* start Excerpt *
The subgroup suggested two options to include generation capacity in the CPPM pool - entire linkage-based capacity (98,000 Mw) operating as on date (a rise of 10-15 paise per unit in variable cost of generation) or existing linkage-based capacity commissioned after a cut-off date of March 31, 2009 (a rise of 50 paise per unit in the variable cost of generation). It recommended the capacity scheduled for commissioning till March 31, 2017 be included in the pool, as and when commissioned, at a 60-70-paise per unit rise in the variable cost of generation.
Projects expected to be commissioned in the 12th Plan but for which coal wasn't allocated yet should be included in CPPM pool after they were commissioned, based on a differential formula of pooled pricing, the subgroup said.
For new projects beyond the 12th Plan, the price of coal could be based on a differential formula such that the pricing for operational projects wasn't disturbed and this shouldn't be part of the CPPM arrangement. As an interim solution, each project company should have the option to directly import the required coal and have the increased variable cost as an automatic pass-through in tariffs (based on a reference price) till CPPM was implemented, it said.
It recommended single-window clearance for Coal India Limited (CIL) and captive coal blocks, fuel pass-through in all power purchase agreements till normative availability, pursuant to CIL being unable to meet its contractual commitments and the formation of an independent coal regulatory authority. Besides, it sought rationalisation of allocated coal linkages for transportation of coal, a comprehensive plan for improving coal handling and logistics facilities and a change in the coal sector - from a monopolistic structure to an open model.
* end Excerpt *
* start Raw data *
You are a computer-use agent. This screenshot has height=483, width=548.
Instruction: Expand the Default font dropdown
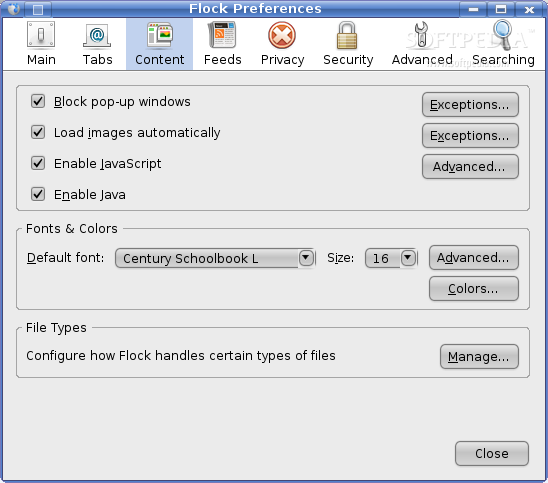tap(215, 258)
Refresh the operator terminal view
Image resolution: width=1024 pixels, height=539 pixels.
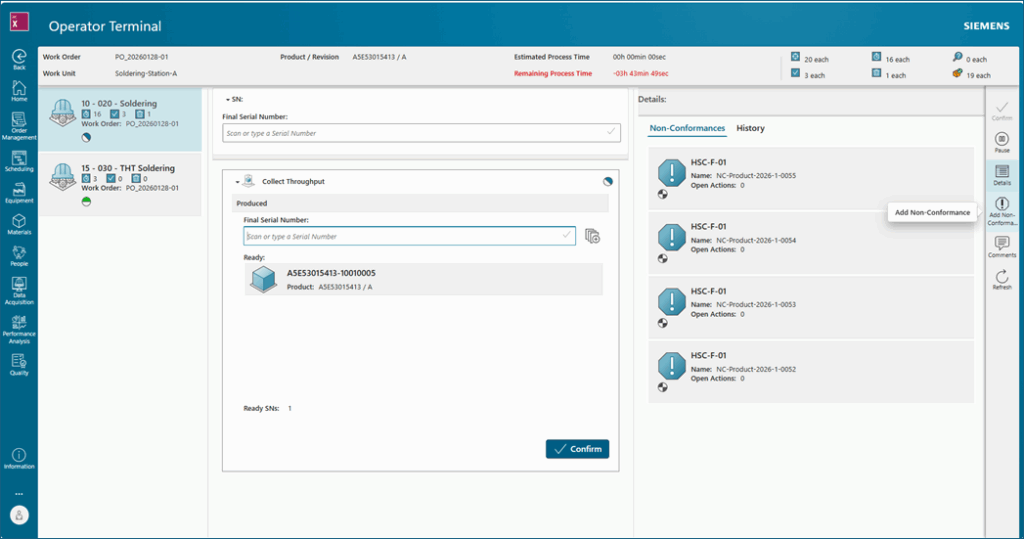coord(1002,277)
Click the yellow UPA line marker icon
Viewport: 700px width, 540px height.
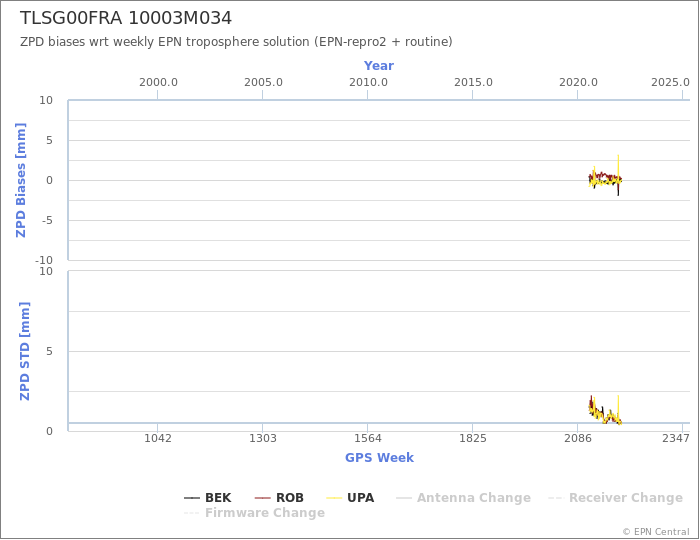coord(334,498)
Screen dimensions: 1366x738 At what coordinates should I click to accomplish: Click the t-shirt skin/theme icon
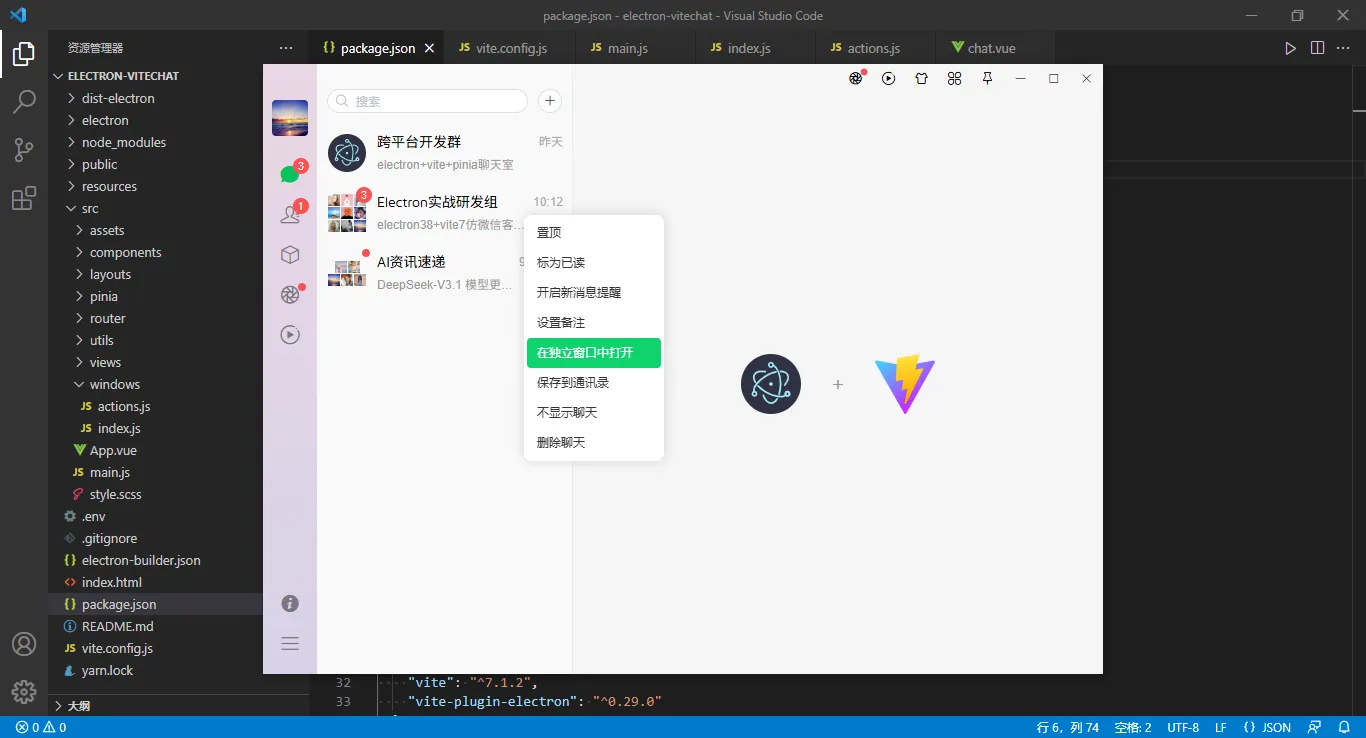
* end Raw data *
→ What the task asks: Pick up the excerpt on coal pricing and supply for power generation right after its final sentence, and write the next part.

→ Exercise result:
On gas-based projects, the subgroup urged the government to accord priority to gas allocation to the power sector, diversion of gas from non-core (six million standard cubic metres per day, or mscmd) to the core sector and the augmentation in new allocation to core sectors (10 mscmd) from ONGC/Gujarat State Petroleum Corporation gas fields.
The group also suggested three options for the speedy implementation of GPPM. First, a common pool for core sectors on equal parity corresponding to 70 per cent plant load factor for the power sector and 70 per cent demand from the fertiliser sector (a blending ratio of domestic gas to re-gasified liquefied natural gas ratio of 67:33). Second, pooling of the power sector for gas-based capacity at 60 per cent plant load factor for the fertiliser sector at 40 mscmd could result in a blending ratio of 67:33. Third, the fertiliser sector retaining its existing allocation; the requirement of the power sector, at 50 per cent plant load factor, could result in a blending ratio of 67:33.